In fact, those are probably the only two examples. Let’s concentrate on the second one. Walking. Now, I like going on a walk. There are a thousand and one reasons why I like a walk, and I am sure that you have heard many of them being spouted by people on the news responding to the public health scare of our age, but the most significant reason why I like going on a walk is that it is the only form of exercise that requires little-to-no wardrobe change.

In fact, it always requires no wardrobe change. You can walk anywhere you like in this town wearing the clothes that you would normally wear to the library and it wouldn’t be a problem, at all. No one thinks you odd if you carry on walking in your normal daytime clothes. And yet, there seems to be a growing contingent amongst us who feel that walking, when exercise, requires a hugely different aesthetic to everyday life. This aesthetic includes training leggings of incredible tightness, and because you aren’t jogging, a nice warm coat on top. It is absolutely bloody mental. You are just walking. It really isn’t that hard to do it in jeans, and yet it is apparently necessary in the modern age to spend an absurd amount of money on a pair of specialist exercising leggings in order to allow your legs do what they were designed to do.

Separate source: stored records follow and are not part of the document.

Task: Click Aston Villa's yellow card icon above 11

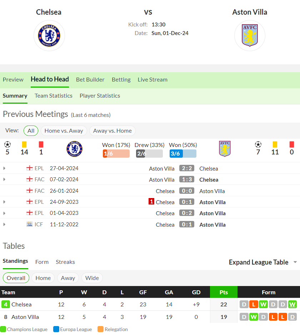Action: 275,145
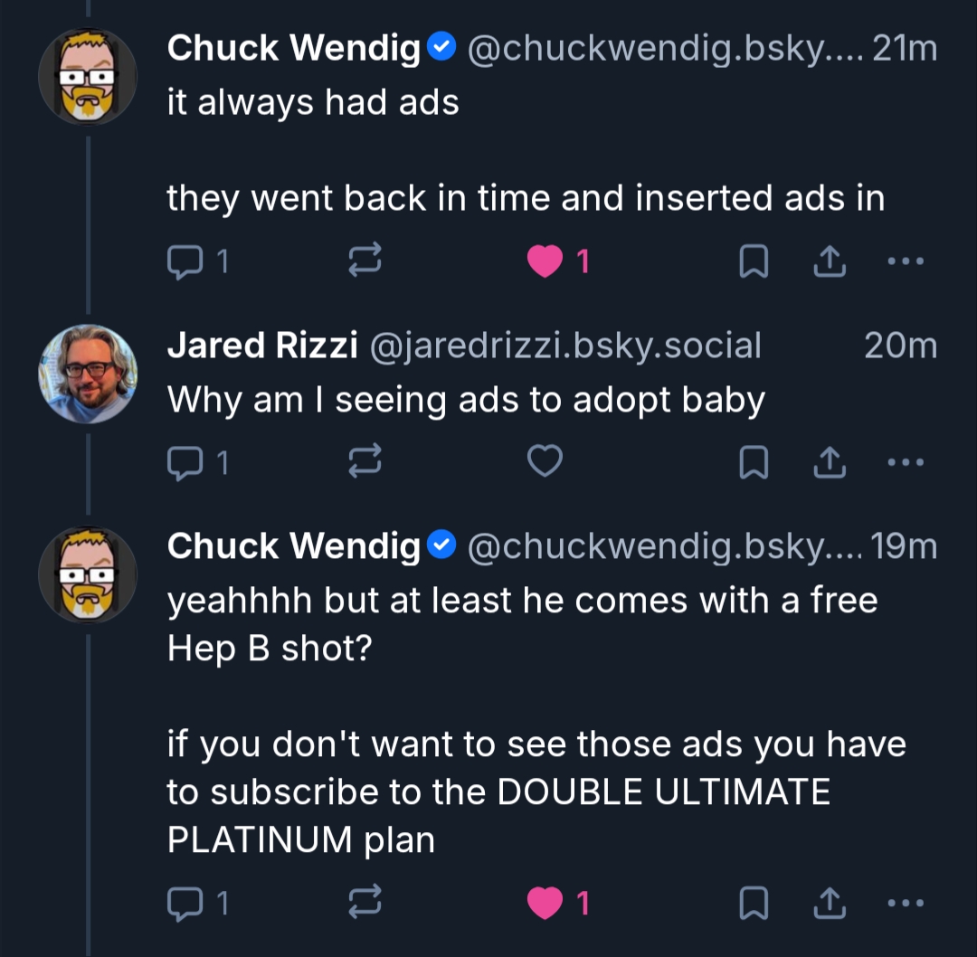Share the DOUBLE ULTIMATE PLATINUM post
This screenshot has height=957, width=977.
click(829, 902)
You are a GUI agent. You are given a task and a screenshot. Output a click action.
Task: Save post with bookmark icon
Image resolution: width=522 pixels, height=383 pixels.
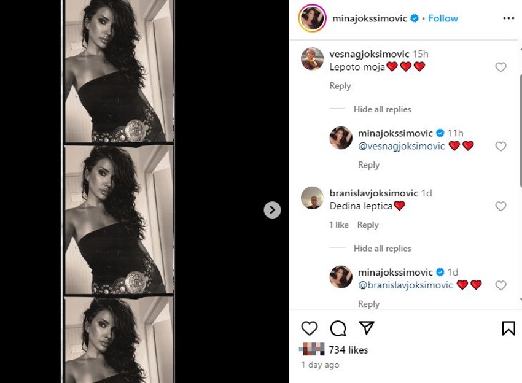pyautogui.click(x=508, y=328)
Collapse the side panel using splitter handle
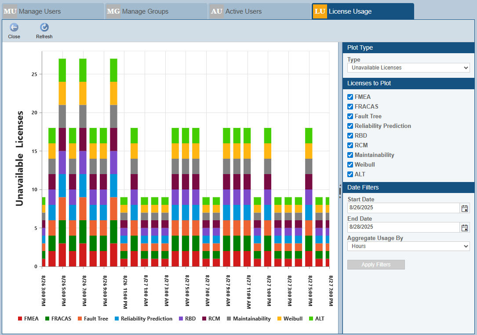 pos(340,191)
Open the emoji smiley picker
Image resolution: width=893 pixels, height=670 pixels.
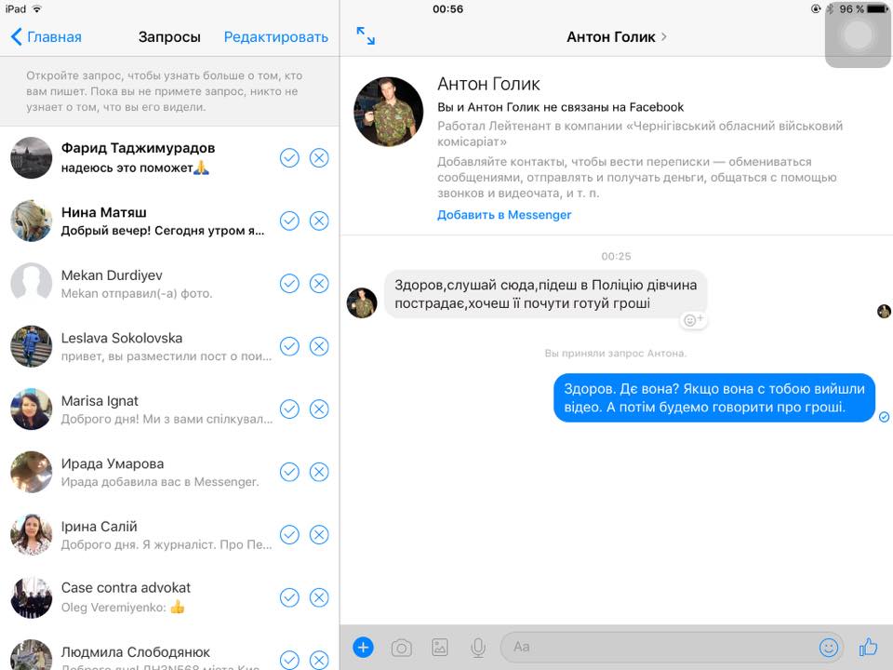point(829,647)
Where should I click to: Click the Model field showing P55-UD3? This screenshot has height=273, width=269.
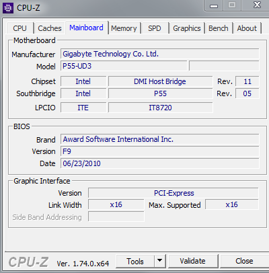[124, 66]
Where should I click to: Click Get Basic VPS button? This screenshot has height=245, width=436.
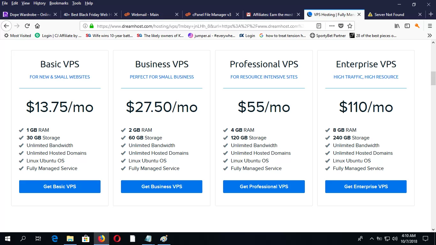[60, 187]
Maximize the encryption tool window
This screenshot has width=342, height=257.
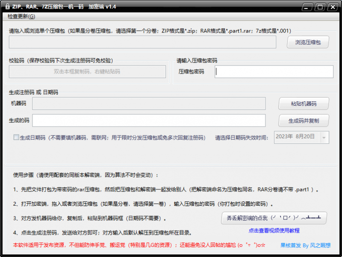point(319,7)
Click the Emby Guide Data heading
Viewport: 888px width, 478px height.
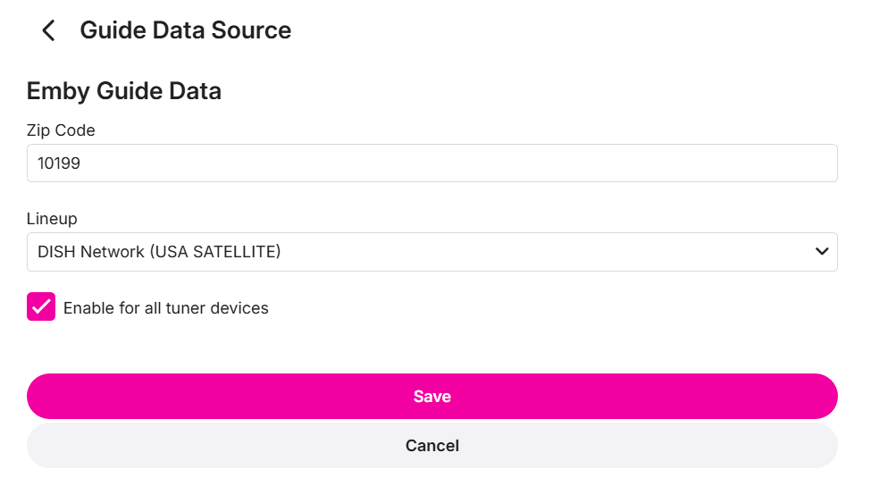(x=124, y=91)
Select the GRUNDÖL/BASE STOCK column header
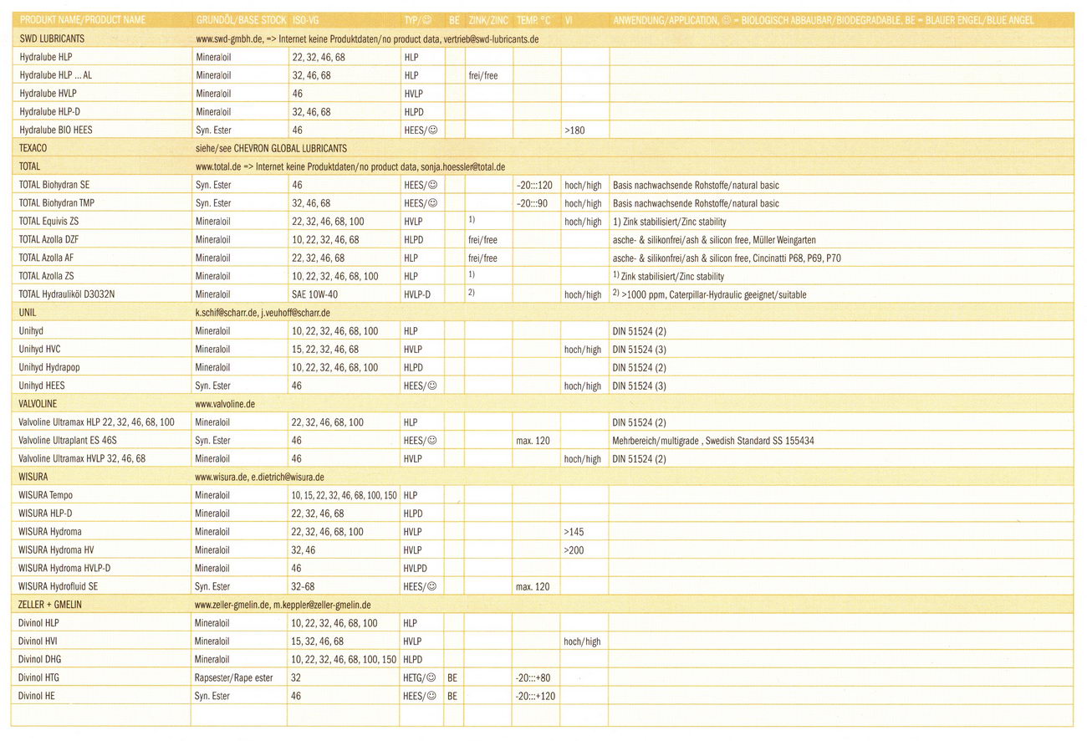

I really don’t want to call these people stupid, because I am sure that they have thought about it long and hard, but it seems to me the only reason that one could have for wearing these leggings on a walk is so that people know that you aren’t taking a walk because it is nice (which it is), but rather because you are doing some incredibly difficult exercise (which it isn’t)… which would seem to suggest that you worry about what people might think of you if they saw you exercising… which seems to me to be a bit silly, because when they see you wearing that, and you are walking, they are going to start wondering why in fact you aren’t jogging, which is what you appear to be dressed for.

Wearing clothes like this for a walk doesn’t make people think “Oh wow, what an impressive exerciser that person must be”, it makes them think “that’s a bloody lazy jogger”. Save money on the exercise gear and have a nice walk, maybe with a friend. It is nice. And nobody thinks you are a prat because of it.